The Role of Prior HBV Infection and Resistance Mutations on the Efficacy of 3TC/DTG as a Maintenance Therapy

Lamivudine/dolutegravir (3TC/DTG) is effective and safe for most people with HIV infection (PWH) who are virologically suppressed, but specific individual’s characteristics, such as previous detection of archived resistance-associated mutations (RAMs) to 3TC and prior HBV infection, could represent a risk for virological failure (VF). We conducted a retrospective monocentric cohort study to assess rates and predictors of treatment discontinuation (TD) and VF in PWH switched to 3TC/DTG after reaching virological suppression (HIV-RNA<50 cp/mL).

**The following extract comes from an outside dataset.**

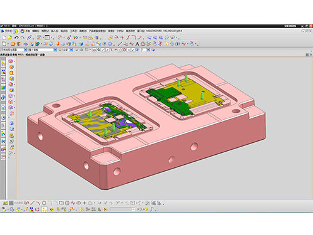Toggle the circle-center snap point option
The image size is (313, 235).
120,50
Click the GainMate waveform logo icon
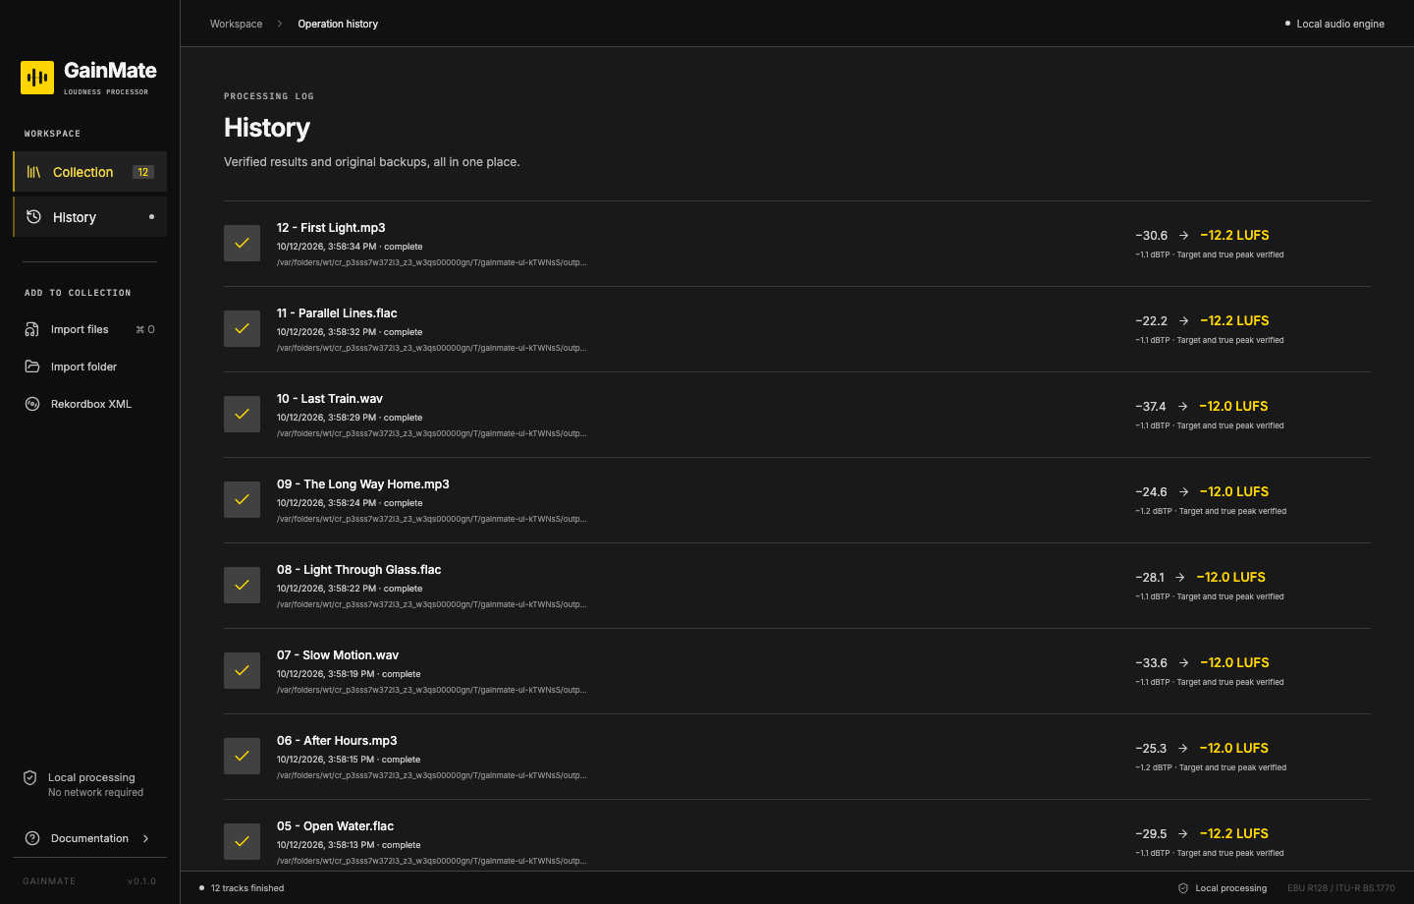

Overall, 188 PWH were included. Over 5145 patient-years follow-up (PYFU), 16 (8.5%) PWH experienced TD (2.87 per 1000 PYFU), whereas over 5082 PYFU, 8 (4.3%) experienced VF (1.45 per 1000 PYFU). Probabilities of TD and VF were 1.3%, 2.8%, 7.5%, 12.9%, 34.5% and 0.6%, 2.7%, 2.7%, 4.2%, 22.3% after 1, 2, 3, 4 and 5 years respectively. Independent predictors of VF were a detectable baseline HIV-RNA of 20-49 copies/ml (versus<20 copies/ml, aHR 9.11, 95 % CI 1.05-79.40; p= 0.046), and a higher GSS-score for 3TC (per 10 points more, aHR 1.57, 95 % CI 1.07-2.29; p= 0.023), with a borderline significance for anti-HBcAg positive serostatus (versus negative, aHR 8.88, 95 % CI 0.89-88.45; p= 0.062). After adjustment for age and gender, those with anti-HBcAg positivity who switched from a tenofovir-containing regimen had the highest risk of VF (versus negative anti-HBcAg and no prior tenofovir use, aHR 15.06, 95% CI 1.40-161.38; p-value= 0.025).